● **PAGE EXTRACT**
%%
[As published in September/October BayBuzz magazine.]
Every artist dreams of being able to turn their passion into a viable career. Creative practice is typically motivated by love, not money.
The few artists who do attain the ability to support themselves with their work put in years of hard slog, side hustles and straight jobs. Along the way they may be tempted to compromise creative integrity for commercial success – to produce work that appeals to an affluent audience rather than that which authentically reflects their artistic heart.
To combat this problem local philanthropists and art aficionados, Jenn Kight, Bry Mossman, Mary Stewart and Lyn Williams, founded the ARA Charitable Trust with the goal of Assisting Regional Artists in Heretaunga and Tairawhiti. They solicited (tax deductible) donations of $1,500 apiece from twenty art lovers, to crowd fund a living wage of $30,000 awarded to a single local mid-career contemporary artist annually, to alleviate financial and time pressures and allow them to create freely.
Donors form a club of sorts, meeting regularly to engage in events of artistic appreciation. They are invited to visit the artist’s studio, to a lecture event, and are given a private preview of the body of work created in the year of residency with first rights of purchase.

The Trust took nominations from galleries, with final selection by independent curator and former director of Porirua’s Pātaka Art + Museum, Helen Kegley. Her choice for the inaugural award was Napier-based sculptor, Ben Pearce.
Pearce creates compulsively and vociferously having maintained a consistent exhibiting schedule in the twenty years since he graduated from Whanganui Quay School of Fine Arts. His work is in constant evolution, his practice and its product changing and developing as he grows both as a person and as an artist.
The unifying factor running throughout is the strange unsettling sense each piece leaves with the perceiver. They act less as discrete artworks in the service of beauty than inner mirrors, depicting the odd landscapes of the mind. Pearce plays with perception, memory and emotion, almost daring his audience to leave the safe spaces of that which they know to be true in favour of an imagined world of possibilities.
Pearce is an artist who refuses to be confined by scale, material or genre. His graduate project, Boris Bing, was a wearable performance piece, the costume a conglomerate of beloved stuffed animals and road kill, part adorable, part terrifying.
His installation, Life Will Go On Long After Money, recreated at 75% scale the ramshackle dwelling constructed in Nelson, which Pearce ended up claiming as an artwork, though it began as an honest attempt to opt out of an increasingly unliveable society. As part of its tour, the piece was installed in the Holt at Hastings City Art Gallery, accompanied by a poignant looping video, further immersing the viewer in the experience.
The ARA grant is by no means the first time Pearce been awarded. He was shortlisted for a Wallace award, and won one of their People’s Choice Awards for the first of his Caverns series — small wooden works, fierce on the outside, inviting on the inside. Great Grandfather Clock, an improbably proportioned piece acquired for MTG’s permanent collection, won the 2009 Waikato Youth Award. Mergar, a composite of blackboard, acrylic and walnut, speaking to transformation, won the Molly Morpeth Canaday prize in 2014. Stone Age Eight Gauge, a series of imagined relics, won the Number 8 Wire Award in 2016, recognising works made from this most colloquial of materials. Acclaimed collector Warwick Brown included Pearce in his list of 100 New Zealand artists to watch, Seen this Century, testament that his work will only increase in value.
%%
● **AIM OF THE TASK**
Reproduce the passage of the article on Ben Pearce from "The unifying factor" to "world of possibilities." word for word. The entries that follow come from a separate source and have no connection to the article.

● **RECORDED DATA**
%%
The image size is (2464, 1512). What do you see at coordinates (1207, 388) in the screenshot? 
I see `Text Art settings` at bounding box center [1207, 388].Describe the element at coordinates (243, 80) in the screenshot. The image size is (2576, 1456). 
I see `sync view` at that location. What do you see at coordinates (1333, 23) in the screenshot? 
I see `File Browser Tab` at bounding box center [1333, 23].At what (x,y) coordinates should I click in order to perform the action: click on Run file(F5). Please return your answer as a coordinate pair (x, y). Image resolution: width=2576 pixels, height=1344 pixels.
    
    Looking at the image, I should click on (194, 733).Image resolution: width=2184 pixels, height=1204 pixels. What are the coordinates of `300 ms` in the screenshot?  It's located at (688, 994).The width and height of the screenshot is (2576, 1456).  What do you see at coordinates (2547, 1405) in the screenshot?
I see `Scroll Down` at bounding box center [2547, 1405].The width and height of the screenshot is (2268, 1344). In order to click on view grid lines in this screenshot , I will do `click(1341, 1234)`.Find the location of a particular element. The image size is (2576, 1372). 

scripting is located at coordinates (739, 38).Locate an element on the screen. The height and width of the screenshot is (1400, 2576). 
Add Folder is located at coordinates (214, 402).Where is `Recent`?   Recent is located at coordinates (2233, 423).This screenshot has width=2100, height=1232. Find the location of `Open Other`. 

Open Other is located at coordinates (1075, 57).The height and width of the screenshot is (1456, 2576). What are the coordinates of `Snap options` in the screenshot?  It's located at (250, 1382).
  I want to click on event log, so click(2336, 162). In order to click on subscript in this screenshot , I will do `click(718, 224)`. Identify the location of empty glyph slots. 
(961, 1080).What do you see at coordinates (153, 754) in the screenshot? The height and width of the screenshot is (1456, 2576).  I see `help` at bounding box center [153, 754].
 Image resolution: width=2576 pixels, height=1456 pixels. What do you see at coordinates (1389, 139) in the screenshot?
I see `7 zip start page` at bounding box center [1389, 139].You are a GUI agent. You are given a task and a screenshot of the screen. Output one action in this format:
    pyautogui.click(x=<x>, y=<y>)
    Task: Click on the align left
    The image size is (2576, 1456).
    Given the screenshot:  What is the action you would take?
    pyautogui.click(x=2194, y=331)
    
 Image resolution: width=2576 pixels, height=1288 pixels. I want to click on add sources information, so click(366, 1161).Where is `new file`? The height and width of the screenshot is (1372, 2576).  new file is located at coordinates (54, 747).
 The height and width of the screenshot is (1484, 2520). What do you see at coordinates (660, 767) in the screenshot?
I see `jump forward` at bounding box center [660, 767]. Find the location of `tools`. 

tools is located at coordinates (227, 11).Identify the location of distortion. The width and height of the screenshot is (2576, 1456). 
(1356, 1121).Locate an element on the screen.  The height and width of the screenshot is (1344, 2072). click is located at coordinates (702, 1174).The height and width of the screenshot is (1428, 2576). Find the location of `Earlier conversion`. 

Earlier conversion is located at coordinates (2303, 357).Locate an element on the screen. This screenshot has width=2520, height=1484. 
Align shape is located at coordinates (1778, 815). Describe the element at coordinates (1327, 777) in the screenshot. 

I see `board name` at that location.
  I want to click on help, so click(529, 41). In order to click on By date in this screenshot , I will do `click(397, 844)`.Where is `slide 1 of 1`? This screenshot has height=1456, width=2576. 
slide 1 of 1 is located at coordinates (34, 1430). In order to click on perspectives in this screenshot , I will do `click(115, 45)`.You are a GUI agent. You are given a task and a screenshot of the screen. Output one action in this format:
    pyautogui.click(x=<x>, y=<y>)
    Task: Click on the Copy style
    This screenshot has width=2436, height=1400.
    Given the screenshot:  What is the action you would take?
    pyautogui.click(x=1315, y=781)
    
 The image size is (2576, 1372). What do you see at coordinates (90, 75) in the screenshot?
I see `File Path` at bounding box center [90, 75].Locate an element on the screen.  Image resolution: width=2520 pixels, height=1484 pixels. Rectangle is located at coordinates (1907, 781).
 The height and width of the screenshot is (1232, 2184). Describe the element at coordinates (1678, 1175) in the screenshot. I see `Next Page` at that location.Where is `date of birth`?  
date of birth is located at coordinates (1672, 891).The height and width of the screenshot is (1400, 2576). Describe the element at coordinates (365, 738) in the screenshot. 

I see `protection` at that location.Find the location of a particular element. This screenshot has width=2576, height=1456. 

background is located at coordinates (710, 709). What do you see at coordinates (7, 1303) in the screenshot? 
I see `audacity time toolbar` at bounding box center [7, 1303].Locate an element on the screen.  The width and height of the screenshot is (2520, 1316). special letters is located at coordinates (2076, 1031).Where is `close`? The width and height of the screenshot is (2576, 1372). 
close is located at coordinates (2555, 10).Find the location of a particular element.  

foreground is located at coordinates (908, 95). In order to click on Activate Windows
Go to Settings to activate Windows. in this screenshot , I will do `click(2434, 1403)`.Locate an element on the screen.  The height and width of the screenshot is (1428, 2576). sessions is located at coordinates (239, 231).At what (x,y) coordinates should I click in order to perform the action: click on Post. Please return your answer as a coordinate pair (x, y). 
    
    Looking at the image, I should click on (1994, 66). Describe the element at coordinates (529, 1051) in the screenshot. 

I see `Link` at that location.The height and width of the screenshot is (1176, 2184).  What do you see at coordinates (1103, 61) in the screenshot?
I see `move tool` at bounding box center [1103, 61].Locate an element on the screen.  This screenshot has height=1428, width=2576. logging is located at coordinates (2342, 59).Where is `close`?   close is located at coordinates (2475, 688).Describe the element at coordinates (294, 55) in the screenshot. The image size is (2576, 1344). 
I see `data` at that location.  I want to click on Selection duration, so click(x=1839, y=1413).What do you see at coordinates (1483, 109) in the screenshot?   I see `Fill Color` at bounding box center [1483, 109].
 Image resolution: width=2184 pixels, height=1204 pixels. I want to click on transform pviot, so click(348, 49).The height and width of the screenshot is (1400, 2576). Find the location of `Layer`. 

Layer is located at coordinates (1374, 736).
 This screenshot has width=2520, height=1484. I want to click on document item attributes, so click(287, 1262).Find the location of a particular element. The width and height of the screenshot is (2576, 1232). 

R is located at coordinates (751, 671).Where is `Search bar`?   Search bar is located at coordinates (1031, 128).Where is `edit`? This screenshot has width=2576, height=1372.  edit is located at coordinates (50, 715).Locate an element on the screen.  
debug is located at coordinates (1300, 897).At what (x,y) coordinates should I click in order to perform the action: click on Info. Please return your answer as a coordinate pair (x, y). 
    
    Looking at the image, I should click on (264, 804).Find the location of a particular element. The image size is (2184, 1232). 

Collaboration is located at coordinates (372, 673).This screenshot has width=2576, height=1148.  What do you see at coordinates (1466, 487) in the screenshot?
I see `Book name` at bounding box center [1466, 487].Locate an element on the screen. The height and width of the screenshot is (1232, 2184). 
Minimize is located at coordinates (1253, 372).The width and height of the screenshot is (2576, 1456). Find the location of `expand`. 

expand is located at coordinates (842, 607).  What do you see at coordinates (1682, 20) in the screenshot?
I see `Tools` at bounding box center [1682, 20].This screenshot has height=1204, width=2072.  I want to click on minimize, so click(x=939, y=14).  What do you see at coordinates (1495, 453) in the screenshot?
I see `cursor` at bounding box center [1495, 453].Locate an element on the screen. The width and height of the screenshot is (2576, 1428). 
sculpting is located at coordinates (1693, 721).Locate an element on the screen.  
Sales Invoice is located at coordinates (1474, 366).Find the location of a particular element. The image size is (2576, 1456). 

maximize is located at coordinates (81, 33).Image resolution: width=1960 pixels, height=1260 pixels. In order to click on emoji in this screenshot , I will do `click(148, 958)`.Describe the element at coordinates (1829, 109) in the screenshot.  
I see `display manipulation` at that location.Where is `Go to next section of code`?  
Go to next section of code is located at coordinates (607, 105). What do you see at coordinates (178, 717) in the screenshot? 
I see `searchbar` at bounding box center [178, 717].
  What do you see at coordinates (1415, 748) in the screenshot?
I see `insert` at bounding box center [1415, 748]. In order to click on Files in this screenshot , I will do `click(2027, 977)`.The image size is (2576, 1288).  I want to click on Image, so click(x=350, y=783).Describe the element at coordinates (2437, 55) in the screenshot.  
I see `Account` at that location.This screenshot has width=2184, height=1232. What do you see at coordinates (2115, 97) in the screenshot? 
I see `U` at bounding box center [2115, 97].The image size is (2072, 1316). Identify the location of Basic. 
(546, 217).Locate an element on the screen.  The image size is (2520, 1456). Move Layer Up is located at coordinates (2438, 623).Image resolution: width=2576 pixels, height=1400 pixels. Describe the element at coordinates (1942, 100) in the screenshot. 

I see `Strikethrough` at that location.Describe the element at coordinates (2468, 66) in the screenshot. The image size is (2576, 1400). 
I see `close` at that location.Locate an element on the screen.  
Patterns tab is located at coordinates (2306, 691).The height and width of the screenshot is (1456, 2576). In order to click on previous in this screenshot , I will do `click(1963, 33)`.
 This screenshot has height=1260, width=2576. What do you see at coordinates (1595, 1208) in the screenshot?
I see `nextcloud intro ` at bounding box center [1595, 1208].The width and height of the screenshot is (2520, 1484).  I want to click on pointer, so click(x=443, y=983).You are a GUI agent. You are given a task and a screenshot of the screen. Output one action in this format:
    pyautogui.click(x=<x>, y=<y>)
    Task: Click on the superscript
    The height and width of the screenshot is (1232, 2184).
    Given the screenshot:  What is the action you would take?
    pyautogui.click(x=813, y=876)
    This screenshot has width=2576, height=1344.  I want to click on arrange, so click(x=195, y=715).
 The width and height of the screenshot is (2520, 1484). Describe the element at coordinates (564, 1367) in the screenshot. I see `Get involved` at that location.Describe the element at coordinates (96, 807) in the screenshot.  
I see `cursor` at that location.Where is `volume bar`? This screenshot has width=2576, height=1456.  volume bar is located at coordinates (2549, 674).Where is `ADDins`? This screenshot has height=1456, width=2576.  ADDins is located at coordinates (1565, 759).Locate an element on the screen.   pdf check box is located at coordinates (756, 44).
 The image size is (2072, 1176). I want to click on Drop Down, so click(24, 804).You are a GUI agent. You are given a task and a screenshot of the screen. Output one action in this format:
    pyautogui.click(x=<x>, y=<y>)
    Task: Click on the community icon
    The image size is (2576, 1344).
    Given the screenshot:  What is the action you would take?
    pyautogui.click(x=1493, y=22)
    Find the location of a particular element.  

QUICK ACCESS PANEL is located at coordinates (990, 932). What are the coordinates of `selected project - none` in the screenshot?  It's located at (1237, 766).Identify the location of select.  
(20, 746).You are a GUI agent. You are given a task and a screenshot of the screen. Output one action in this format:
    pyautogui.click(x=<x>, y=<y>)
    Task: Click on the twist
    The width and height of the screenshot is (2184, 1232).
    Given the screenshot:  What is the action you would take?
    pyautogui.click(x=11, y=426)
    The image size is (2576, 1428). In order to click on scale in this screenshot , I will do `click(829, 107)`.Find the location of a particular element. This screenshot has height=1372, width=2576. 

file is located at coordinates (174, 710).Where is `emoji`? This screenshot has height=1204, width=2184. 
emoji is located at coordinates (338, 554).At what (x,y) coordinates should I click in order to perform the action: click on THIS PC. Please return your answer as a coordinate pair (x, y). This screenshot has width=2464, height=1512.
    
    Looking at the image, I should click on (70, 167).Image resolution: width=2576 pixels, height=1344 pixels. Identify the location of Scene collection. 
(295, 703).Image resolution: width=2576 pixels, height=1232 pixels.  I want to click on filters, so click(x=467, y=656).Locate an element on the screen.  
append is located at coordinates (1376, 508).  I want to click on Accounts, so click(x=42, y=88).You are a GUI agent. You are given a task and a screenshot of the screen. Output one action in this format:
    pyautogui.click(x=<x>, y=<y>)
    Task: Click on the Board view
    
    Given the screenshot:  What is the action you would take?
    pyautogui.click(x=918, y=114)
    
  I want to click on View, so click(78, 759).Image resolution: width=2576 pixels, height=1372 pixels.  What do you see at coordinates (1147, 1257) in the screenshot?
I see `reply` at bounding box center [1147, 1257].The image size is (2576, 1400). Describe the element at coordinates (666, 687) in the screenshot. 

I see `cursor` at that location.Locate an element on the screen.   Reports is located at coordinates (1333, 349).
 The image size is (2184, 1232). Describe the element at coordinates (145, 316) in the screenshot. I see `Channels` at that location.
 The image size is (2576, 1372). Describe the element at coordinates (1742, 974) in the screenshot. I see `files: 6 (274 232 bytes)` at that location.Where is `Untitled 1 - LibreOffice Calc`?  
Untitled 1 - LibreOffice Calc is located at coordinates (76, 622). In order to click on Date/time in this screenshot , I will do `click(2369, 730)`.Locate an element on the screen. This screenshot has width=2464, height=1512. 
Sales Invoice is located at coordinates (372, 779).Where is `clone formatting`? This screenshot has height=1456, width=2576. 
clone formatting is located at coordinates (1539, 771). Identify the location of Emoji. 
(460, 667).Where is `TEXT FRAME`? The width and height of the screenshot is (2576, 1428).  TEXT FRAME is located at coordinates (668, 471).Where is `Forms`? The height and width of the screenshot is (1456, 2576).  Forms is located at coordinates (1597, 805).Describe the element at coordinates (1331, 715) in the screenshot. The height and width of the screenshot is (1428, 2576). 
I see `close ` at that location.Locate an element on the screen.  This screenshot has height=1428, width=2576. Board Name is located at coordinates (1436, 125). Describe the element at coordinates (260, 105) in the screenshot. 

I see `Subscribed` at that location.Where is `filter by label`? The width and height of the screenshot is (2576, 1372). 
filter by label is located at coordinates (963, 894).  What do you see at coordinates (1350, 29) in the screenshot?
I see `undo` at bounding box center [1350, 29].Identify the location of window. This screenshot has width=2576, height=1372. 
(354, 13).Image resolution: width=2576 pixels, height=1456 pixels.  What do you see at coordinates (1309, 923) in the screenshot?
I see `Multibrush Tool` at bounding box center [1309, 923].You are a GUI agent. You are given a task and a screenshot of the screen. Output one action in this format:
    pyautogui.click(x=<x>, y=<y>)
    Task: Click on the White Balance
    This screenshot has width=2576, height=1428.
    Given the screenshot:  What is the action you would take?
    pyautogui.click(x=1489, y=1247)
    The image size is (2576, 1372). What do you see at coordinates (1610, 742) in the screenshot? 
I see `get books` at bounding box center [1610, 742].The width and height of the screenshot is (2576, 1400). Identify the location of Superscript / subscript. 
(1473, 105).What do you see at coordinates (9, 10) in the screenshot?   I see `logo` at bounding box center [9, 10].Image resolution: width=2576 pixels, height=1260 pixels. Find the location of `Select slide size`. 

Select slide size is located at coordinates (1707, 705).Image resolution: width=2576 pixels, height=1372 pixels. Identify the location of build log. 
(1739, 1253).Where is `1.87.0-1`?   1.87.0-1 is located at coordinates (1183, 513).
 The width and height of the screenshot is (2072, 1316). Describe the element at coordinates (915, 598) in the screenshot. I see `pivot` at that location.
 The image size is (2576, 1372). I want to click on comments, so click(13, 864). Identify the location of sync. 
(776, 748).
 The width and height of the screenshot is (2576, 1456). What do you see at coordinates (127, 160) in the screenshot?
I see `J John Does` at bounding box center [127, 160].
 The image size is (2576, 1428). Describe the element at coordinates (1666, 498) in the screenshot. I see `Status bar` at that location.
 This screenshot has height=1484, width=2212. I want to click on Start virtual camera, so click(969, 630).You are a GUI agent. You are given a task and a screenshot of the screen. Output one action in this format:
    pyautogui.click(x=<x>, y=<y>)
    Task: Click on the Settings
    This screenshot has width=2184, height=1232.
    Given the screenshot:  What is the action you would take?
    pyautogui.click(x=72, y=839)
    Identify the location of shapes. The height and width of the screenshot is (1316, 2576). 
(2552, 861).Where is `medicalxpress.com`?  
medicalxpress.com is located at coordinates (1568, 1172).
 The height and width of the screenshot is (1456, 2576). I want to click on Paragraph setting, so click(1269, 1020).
%%
● **ANSWER TO THIS PROBLEM**
The unifying factor running throughout is the strange unsettling sense each piece leaves with the perceiver. They act less as discrete artworks in the service of beauty than inner mirrors, depicting the odd landscapes of the mind. Pearce plays with perception, memory and emotion, almost daring his audience to leave the safe spaces of that which they know to be true in favour of an imagined world of possibilities.